Noch ein Weiteres sei hier genannt: Der Kulturbund Erfurt bot 1987 der Interessengemeinschaft Alte Universität Erfurt ein Dach, und mein langjähriger Historiker-Kollege und Freund Ulman Weiß hat zu Recht in seinem jüngst erschienenen Aufsatz zur Erfurter Universitätswiederbegründung 1994 im Jahrbuch für Universitätsgeschichte mit Nachdruck betont, dass in dieser Bürgerbewegung die eigentliche Keimzelle der heutigen Universität liegt. Beide Male, im 14. und im 20. Jahrhundert, ist die Universität Erfurt von Bürgern begründet worden. Die Rolle des Kulturbundes, an dessen Spitze Kurt Ludwig stand, bleibt meist ungenannt. Aber: Schließt sich hier nicht ein Kreis?
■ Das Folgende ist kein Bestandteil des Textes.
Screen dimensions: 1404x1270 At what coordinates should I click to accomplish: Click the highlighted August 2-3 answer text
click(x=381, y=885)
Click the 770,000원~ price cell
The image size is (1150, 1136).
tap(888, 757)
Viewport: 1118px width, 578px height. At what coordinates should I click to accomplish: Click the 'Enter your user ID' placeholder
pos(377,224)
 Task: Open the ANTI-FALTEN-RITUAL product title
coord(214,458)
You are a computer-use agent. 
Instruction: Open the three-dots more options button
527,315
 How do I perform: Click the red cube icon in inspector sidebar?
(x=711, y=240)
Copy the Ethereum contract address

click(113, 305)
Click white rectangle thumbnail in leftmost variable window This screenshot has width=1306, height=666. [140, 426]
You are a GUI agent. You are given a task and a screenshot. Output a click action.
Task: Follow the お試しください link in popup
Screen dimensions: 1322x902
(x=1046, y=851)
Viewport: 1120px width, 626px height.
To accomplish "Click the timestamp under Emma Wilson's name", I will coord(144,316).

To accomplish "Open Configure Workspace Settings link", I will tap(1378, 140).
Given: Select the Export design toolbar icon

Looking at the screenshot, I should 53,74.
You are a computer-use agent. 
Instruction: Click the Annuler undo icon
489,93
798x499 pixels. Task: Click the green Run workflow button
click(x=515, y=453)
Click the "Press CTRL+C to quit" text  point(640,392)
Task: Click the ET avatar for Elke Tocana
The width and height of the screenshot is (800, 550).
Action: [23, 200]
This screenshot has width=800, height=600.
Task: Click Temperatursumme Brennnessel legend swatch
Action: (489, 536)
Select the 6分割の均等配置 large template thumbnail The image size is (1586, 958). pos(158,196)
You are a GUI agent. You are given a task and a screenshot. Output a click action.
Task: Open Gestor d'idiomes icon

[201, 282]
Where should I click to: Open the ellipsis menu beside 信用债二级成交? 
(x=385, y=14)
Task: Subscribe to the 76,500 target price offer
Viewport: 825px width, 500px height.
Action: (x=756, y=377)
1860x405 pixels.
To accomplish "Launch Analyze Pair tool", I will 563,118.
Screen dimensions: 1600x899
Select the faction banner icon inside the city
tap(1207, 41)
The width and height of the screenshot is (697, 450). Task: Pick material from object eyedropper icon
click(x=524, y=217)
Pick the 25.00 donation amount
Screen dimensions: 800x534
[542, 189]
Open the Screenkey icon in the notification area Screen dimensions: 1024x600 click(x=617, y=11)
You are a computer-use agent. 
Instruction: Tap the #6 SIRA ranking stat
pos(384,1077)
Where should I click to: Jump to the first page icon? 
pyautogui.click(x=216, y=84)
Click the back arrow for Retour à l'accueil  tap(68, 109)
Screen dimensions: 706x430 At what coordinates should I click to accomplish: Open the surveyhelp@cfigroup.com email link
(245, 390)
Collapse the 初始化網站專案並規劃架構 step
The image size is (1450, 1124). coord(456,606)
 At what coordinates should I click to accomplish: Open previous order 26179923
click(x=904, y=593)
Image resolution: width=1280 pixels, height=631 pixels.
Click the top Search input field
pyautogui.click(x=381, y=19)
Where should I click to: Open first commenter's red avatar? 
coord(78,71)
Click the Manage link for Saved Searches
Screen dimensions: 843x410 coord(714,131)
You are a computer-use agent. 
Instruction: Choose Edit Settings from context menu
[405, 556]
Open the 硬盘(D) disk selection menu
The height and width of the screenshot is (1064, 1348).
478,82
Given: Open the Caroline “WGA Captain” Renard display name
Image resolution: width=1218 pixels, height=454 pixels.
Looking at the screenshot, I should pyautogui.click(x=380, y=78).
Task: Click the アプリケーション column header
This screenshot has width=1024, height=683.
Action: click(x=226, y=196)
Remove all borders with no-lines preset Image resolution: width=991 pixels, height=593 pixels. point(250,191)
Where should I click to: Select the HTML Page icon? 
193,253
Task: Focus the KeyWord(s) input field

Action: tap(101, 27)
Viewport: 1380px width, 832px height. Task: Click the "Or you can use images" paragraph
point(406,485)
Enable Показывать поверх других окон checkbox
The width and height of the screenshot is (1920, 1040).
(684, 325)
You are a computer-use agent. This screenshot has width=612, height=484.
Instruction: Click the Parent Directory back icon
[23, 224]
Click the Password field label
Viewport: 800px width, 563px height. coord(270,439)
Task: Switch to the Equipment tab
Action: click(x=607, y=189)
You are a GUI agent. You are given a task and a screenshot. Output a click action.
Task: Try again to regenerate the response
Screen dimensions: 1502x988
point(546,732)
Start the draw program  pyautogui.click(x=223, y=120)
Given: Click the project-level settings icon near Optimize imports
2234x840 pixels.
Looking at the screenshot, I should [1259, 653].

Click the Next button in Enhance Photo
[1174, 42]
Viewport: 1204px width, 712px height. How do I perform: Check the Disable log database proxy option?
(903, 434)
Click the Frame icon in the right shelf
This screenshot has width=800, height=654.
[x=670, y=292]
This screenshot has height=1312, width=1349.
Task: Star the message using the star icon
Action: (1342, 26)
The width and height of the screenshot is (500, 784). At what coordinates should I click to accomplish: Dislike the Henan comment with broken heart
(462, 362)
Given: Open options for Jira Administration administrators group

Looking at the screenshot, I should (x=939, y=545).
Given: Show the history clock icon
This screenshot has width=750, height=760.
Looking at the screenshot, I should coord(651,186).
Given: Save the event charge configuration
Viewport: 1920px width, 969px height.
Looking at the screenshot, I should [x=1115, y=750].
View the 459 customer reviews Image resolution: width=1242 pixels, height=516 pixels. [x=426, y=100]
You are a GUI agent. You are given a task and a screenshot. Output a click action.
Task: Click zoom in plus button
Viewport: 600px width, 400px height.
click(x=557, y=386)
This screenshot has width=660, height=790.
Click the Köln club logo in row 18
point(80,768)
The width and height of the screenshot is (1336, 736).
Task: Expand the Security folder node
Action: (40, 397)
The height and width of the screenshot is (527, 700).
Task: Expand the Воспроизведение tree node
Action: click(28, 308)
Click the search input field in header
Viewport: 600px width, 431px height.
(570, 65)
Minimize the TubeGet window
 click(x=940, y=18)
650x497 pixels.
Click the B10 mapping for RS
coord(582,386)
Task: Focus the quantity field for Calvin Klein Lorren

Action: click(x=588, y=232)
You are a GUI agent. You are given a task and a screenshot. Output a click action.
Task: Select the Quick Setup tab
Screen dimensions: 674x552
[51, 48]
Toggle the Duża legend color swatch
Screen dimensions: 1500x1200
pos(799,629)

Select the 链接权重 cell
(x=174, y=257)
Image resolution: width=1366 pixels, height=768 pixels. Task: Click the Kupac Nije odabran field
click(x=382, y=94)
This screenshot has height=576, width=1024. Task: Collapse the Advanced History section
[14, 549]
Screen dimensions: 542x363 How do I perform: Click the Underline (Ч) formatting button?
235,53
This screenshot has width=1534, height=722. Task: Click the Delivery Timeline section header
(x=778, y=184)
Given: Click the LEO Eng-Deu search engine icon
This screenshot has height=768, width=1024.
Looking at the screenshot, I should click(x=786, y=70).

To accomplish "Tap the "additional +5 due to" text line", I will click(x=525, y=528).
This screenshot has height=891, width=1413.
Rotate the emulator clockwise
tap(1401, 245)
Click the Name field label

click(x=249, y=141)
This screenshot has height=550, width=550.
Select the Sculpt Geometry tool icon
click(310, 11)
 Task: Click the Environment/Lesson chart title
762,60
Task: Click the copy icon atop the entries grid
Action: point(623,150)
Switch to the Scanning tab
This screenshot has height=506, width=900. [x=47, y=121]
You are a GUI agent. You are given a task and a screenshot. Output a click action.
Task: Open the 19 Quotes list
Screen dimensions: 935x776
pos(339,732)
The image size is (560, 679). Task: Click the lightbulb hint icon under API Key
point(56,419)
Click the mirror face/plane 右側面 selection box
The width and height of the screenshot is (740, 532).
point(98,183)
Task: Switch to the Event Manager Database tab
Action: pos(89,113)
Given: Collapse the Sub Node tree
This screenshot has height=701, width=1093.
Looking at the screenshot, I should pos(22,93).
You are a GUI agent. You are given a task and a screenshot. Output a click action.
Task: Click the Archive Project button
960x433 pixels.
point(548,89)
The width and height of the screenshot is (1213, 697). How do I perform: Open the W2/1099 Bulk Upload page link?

Das Bewusstsein, in der Tradition des Universitätskollegs zu stehen, war so stark, dass es mit Sicherheit verantwortungsbewusste Bürger bewog, für eine neue Universität zu kämpfen (und damit auch für die Wiederbelebung der juristisch nicht unterbrochenen Akademie). Diese Schule – gestatten Sie mir, dass ich sage: Unsere Schule – hat also für die kulturelle Entwicklung Erfurts und darüber hinaus für unser wiedervereinigtes Land eine größere Bedeutung, als das manchem bewusst ist. Das kann uns mit Freude erfüllen, und so sehen Sie es dem Germanisten nach, der sich zeitweise als Goethe-Philologe betätigte, dass er seine kurzen Worte, die sehr wohl eine Dankesrede sein sollen, mit einem Goethe-Zitat beendet. Es stammt aus dem Jahre 1817 und erschien zuerst als Motto der Zeitschrift „Zur Naturwissenschaft überhaupt“, die bis 1824 erschien. Goethe muss diese Verse selbst für wichtig gehalten haben, denn er stellte sie in der Ausgabe letzter Hand 1827 der Abteilung Gott und Welt als „Vorspruch“ voran:
Langer Jahre redlich Streben,
Stets geforscht und stets gegründet,
Nie geschlossen, oft geründet,
Ältestes bewahrt mit Treue,
Freundlich aufgefasstes Neue,
Heitern Sinn und reine Zwecke –
Nun! man kommt wohl eine Strecke.
In diesem Sinne: Nochmals herzlichen Glückwunsch und ein frohes Weiter so!